* _Supplied passage_
Improving the developer experience and reducing bloat


Sometimes you want to refactor your API spec to make it cleaner and
easier to use.
Pivoting in product strategy or business objectives
When pivoting product strategy to meet new business objectives, you
may not have the time and resources to maintain old use cases not
aligned with those objectives.

Loss of key team members and institutional knowledge


If the original owner of the service or feature transitioned out of the
company, the cost to ramp a new member up may exceed the value of
the feature.

Security or compliance risk posed by legacy features


Maintaining a vulnerable endpoint for legacy support could expose you
to unnecessary security or compliance risks. A sunset plan should be in
place to move customers to an updated implementation.

Inefficient or bug-prone API


Some APIs may be bug-prone or subject your infrastructure to
reliability issues. For example, an export API may not have large
adoption yet may consume the majority of your support tickets or
causes outages.

How to Sunset an API


A well-defined deprecation process helps minimize the disruption to your
customers, which could be other teams at your organization or revenue-
generating customers. Depending on your customer obligations, this
process may take six months or longer. Part of this process requires
sunsetting, which is a period where the API is functional but only with
limited support.

1. Identify customer impact


The first step is to understand the impact from the deprecation using API
analytics. You should have a good grasp of who is using the soon-to-be-
deprecated APIs and how it impacts customers’ implementations. At a bare
minimum, you should understand what percentage of your customers are
actively using the deprecated feature. However, simply measuring counts of
API calls is not sufficient. You should have a quantifiable business metric to
measure impact, such as potential lost revenue and cost to support the
deprecation effort.

* _Short task 1_
Answer these questions from the API deprecation text:
(a) How long may the deprecation process take, depending on customer obligations?
(b) What does the text say sunsetting is?
(c) What example does the text give of a bug-prone API?
* _Short task 2_
Write the next part of the API deprecation text, beginning after its final sentence.

* _Dataset excerpt_

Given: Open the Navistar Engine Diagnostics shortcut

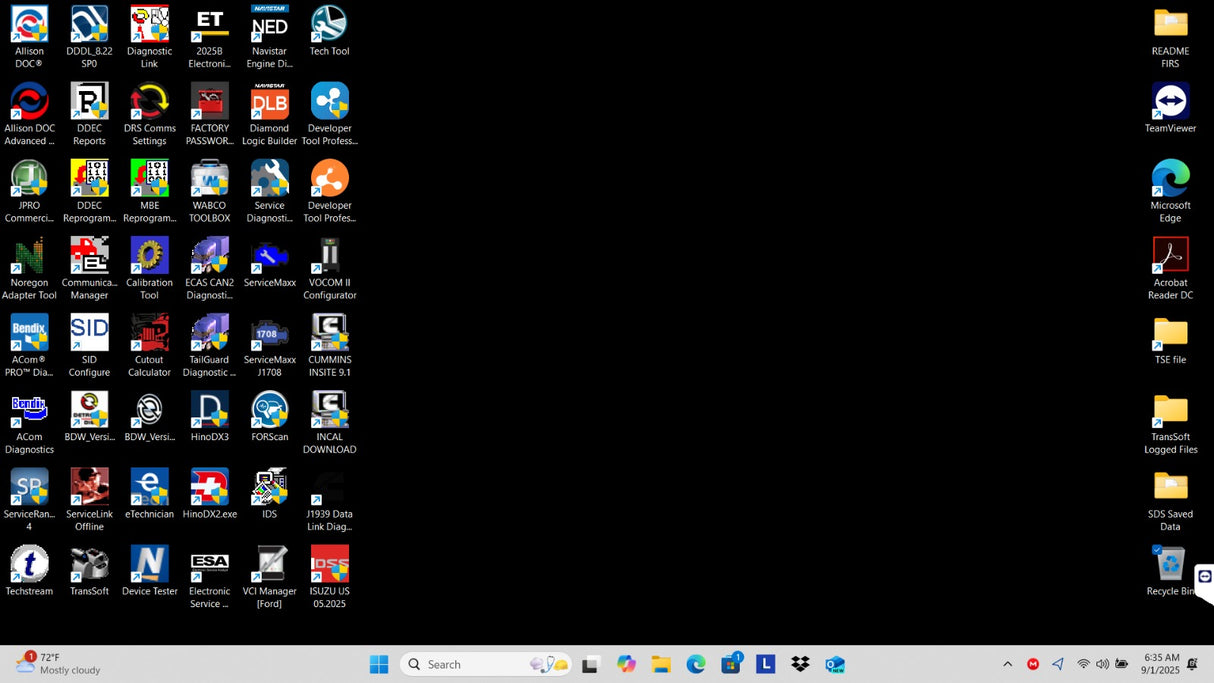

* _Response 1_
(a) Six months or longer.
(b) A period where the API is functional but only with limited support.
(c) An export API that may not have large adoption yet may consume the majority of your support tickets or cause outages.

* _Response 2_
2. Announce the deprecation plan


Once you’ve decided to move forward with the deprecation, you will need
to announce your deprecation plan to your customers. This should be
published on your project blog, changelog, internal wiki, or any other
channel that customers turn to for information. It’s highly recommended to
email customers directly and overcommunicate rather than risk upsetting
someone later.
You should also mark the endpoints as deprecated in any developer docs or
API reference that you have.

3. Email customers when they use the deprecated API


Even though you announce the deprecation via email or blog, not everyone
will view the announcement or they may forget about it. This is where
providing a personalized customer journey based on their API behavior is
critical. Each time a customer uses the deprecated feature, let them know
right then. This can be done through a combination of HTTP response
headers and behavioral emails (customer lifecycle emails).
To make it easy for your customers to migrate, it’s recommended to include
helpful info like which deprecated APIs were accessed, volume, and the
user agent. These emails can be automatically configured using a platform
like Moesif or HubSpot. It’s recommended to set up a recurring workflow
to remind customers periodically if they continue to utilize the deprecated
API.

4. Warn customers using HTTP response headers


Even if you send warning emails to every customer in your database,
sometimes the person responsible doesn’t receive it since the developer’s
contact information is no longer valid or emails got sent to spam. The
recommended way to ensure the appropriate developer receives the
deprecation notice is by in-app notification. While the first thing you may
think of is an in-app portal, not everyone logs into an API provider’s
dashboard on a regular basis.

5. Implement a brownout strategy


You can never overcommunicate a change that could break a customer’s
integration such as API deprecation. However, sometimes the developer
still does not take action. One way to semi-force customers to do something
is with a brownout or rolling-blackout strategy. This strategy turns off
access to the feature or service temporarily, such as for 15 minutes on
Tuesday at 6 p.m. PST. This will help trigger any alerts and alarms that your
customer may have set.
It’s recommended to enforce a brownout when the chance a developer is at
a computer is high, when they can take action quickly but end user impact
is minimal. If you expect a large number of support tickets, you can
implement a rolling blackout where only select customers at a time are shut
off rather than everyone, just like a rolling power outage that’s planned
during very high demand, such as in heat waves.

WARNING
A brownout strategy may not be appropriate for certain mission-critical APIs such as
financial or healthcare APIs.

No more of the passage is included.